Researchers from Kaspersky seek out more IIS backdoors after the discovery of ‘Owowa’, a malicious IIS module deployed by attackers on Microsoft Exchange Outlook Web Access servers, stealing credentials and enabling remote command execution from OWA.
Also in 2021, Kaspersky noticed ‘ProxyLogon-type’ vulnerabilities within Microsoft Exchange servers, enabling threat actors to maintain persistent, update-resistant, and relatively stealthy access to the IT infrastructure of a targeted organization; be it to collect emails, update further malicious access, or clandestinely manage compromised servers that can be leveraged as malicious infrastructure.
Recently in 2022, the company discovered ‘SessionManager’. According to the report, SessionManager has been used against NGOs, government, military and industrial organizations in Africa, South America, Asia, Europe, Russia, and the Middle East, from at least March 2021.
“Because of the similar victims, and use of a common OwlProxy variant, we believe the malicious IIS module may have been leveraged by the GELSEMIUM threat actor, as part of espionage operations”, Kaspersky.
What is a SessionManager?
It is developed in C++, SessionManager is a malicious native-code IIS module loaded by some IIS applications, to process legitimate HTTP requests that are continuously sent to the server.

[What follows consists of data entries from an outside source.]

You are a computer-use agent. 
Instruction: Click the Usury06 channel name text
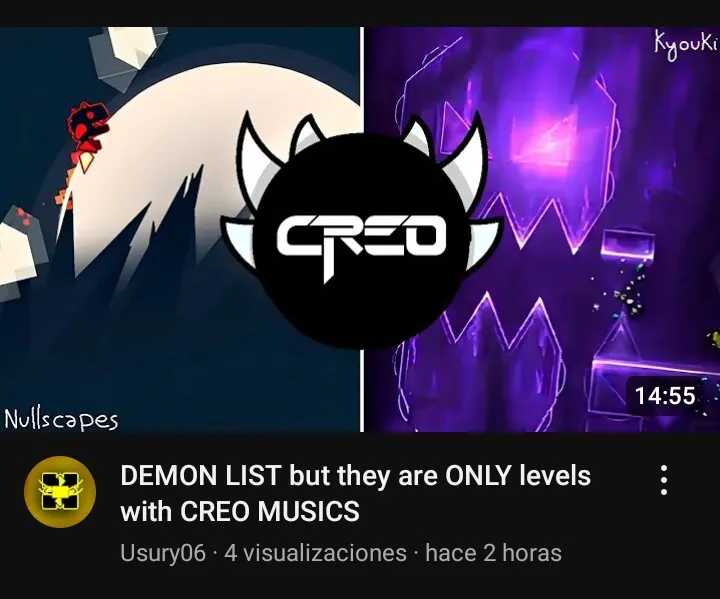pyautogui.click(x=163, y=553)
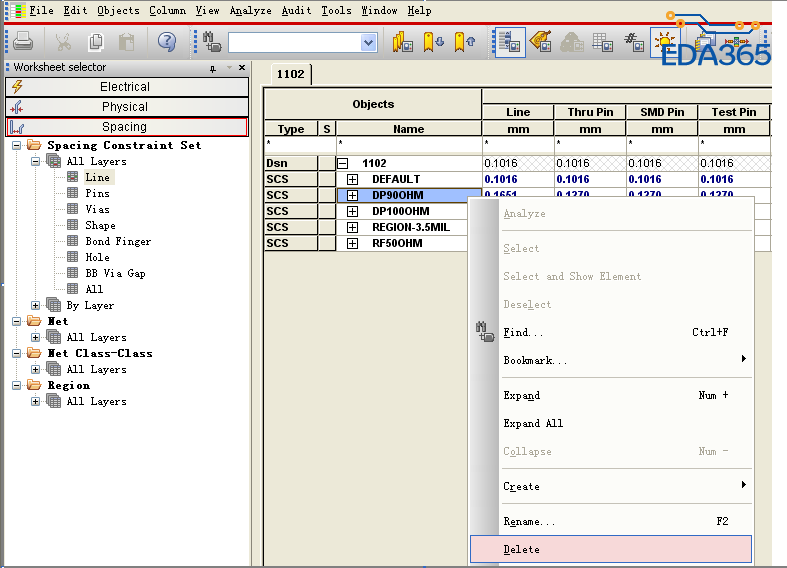This screenshot has width=787, height=568.
Task: Expand the DP90OHM row
Action: tap(352, 195)
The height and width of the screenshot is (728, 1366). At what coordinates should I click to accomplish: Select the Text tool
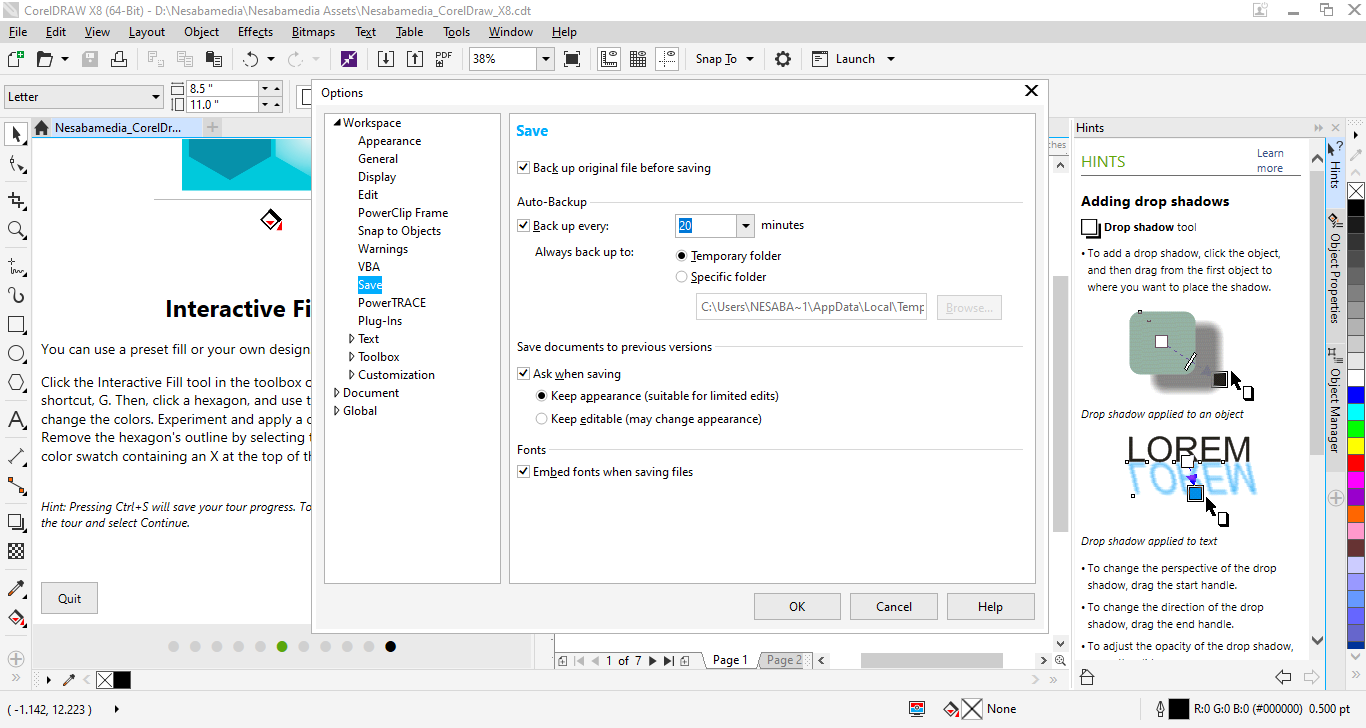pos(16,419)
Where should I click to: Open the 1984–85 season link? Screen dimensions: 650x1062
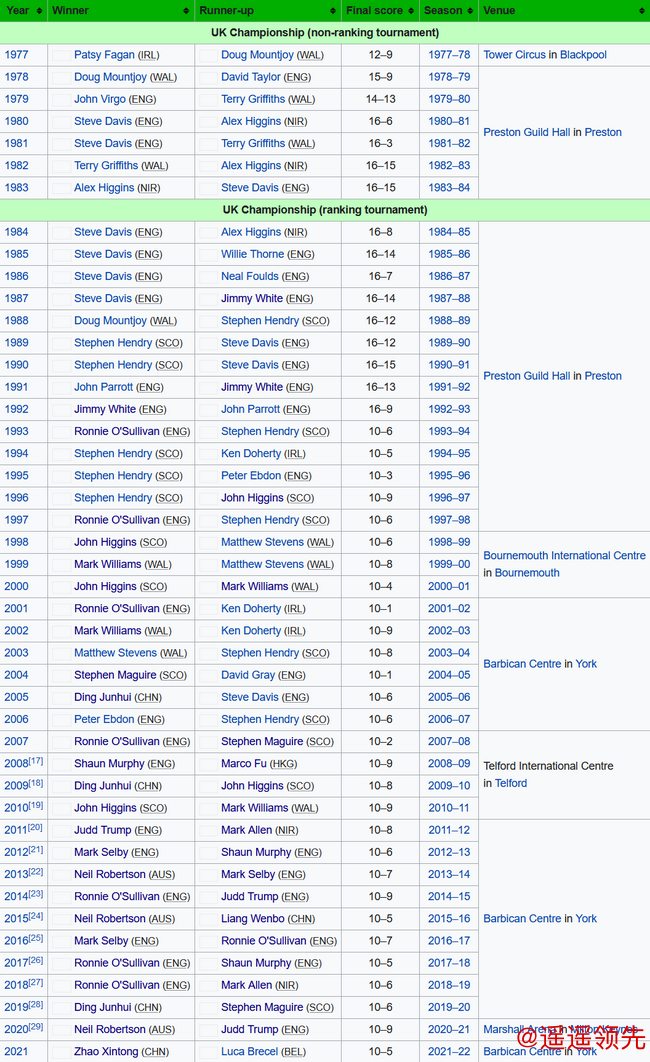[449, 232]
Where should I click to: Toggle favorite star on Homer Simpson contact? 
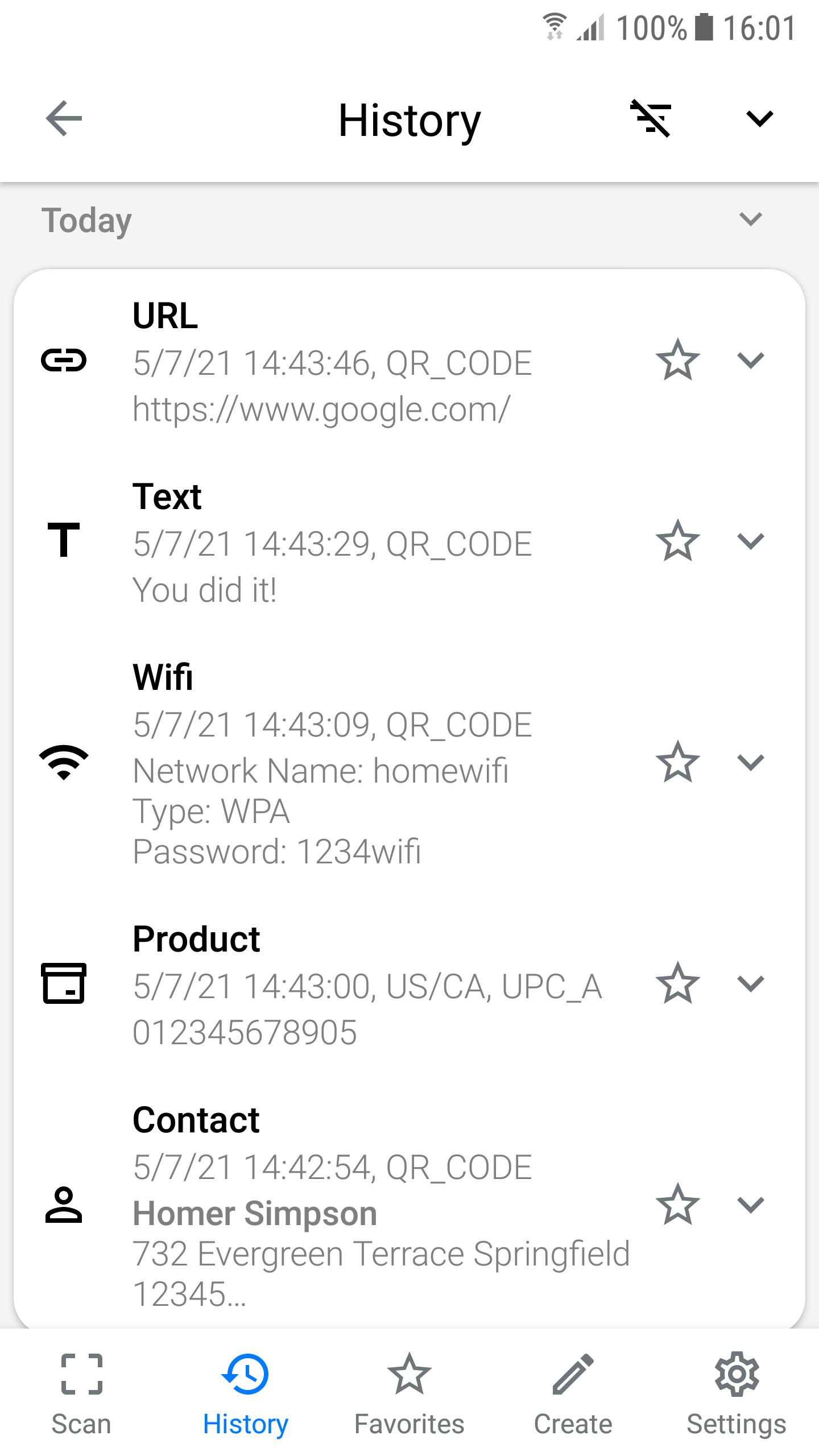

These malicious modules generally look forward to seemingly legitimate but specifically crafted HTTP requests from their operators, trigger actions based on the operators’ hidden instructions if any, then transparently pass the request to the server for it to be processed just like any other request.
The capabilities of the SesssionManager include:
- Reading, writing to, and deleting arbitrary files on the compromised server.
- Executing arbitrary binaries from the compromised server, also known as “remote command execution”.
- Establishing connections to arbitrary network endpoints that can be reached by the compromised server, as well as reading and writing in such connections.
The report says; that though still investigating the attacks, Kaspersky found that most of the malware samples identified earlier were still deployed on 34 servers of 24 organizations (still running as late as June 2022).
Furthermore, months after the initial discovery, they were still not flagged as malicious by “a popular online file scanning service”. The tools that operators attempted to download and execute from SessionManager include a PowerSploit-based reflective loader for the Mimikatz DLL, Mimikatz SSP, ProcDump, and a legitimate memory dump tool from Avast.
To avoid detection by security products, researchers say SessionManager operators attempted additional malicious execution by running launcher scripts through the Windows services manager command line. From November 2021, operators tried to leverage custom PyInstaller-packed Python scripts to obfuscate command execution attempts.
Kaspersky security experts believe the SessionManager IIS backdoor was leveraged in these attacks by the Gelsemium threat actor as part of a worldwide espionage operation.
Since 2014, this hacking group has been active, when some of its malicious tools were spotted by G DATA’s SecurityLabs while investigating the “Operation TooHash” cyber-espionage campaign. In 2016, new Gelsemium indicators of compromise surfaced in a Verint Systems presentation during the HITCON conference.
According to Pierre Delcher, a Senior Security Researcher at Kaspersky, “The exploitation of exchange server vulnerabilities has been a favorite of cybercriminals looking to get into targeted infrastructure since Q1 2021.”
“The recently discovered SessionManager was poorly detected for a year and is still deployed in the wild. In the case of Exchange servers, we cannot stress it enough: the past year’s vulnerabilities have made them perfect targets, whatever the malicious intent, so they should be carefully audited and monitored for hidden implants if they were not already”, he added.